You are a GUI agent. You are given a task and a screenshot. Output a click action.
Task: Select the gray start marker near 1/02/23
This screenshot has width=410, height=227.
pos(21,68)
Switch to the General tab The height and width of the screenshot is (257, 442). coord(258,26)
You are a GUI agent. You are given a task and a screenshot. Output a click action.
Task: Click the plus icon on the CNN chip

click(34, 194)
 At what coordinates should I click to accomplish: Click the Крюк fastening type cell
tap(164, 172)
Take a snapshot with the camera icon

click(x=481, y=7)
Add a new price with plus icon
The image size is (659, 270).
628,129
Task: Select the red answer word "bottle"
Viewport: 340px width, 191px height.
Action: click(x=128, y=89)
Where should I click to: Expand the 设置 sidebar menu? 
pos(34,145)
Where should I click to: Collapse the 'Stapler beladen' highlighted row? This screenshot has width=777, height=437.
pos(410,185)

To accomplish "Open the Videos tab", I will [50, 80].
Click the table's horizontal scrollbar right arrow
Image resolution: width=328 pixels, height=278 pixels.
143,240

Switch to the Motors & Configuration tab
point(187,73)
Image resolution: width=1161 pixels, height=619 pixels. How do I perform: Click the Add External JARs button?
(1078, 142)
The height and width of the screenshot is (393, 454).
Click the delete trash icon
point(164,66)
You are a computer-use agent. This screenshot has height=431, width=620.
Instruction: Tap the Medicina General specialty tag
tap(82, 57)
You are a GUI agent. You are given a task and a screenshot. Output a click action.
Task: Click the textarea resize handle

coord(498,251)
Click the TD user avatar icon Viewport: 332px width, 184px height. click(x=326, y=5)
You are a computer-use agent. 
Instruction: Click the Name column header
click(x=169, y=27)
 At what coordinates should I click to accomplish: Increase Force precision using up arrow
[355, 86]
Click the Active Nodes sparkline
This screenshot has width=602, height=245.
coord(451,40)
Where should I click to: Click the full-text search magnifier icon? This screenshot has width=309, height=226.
::::::
Work out how many lines of the data include the word "Select". Then write only that number.

2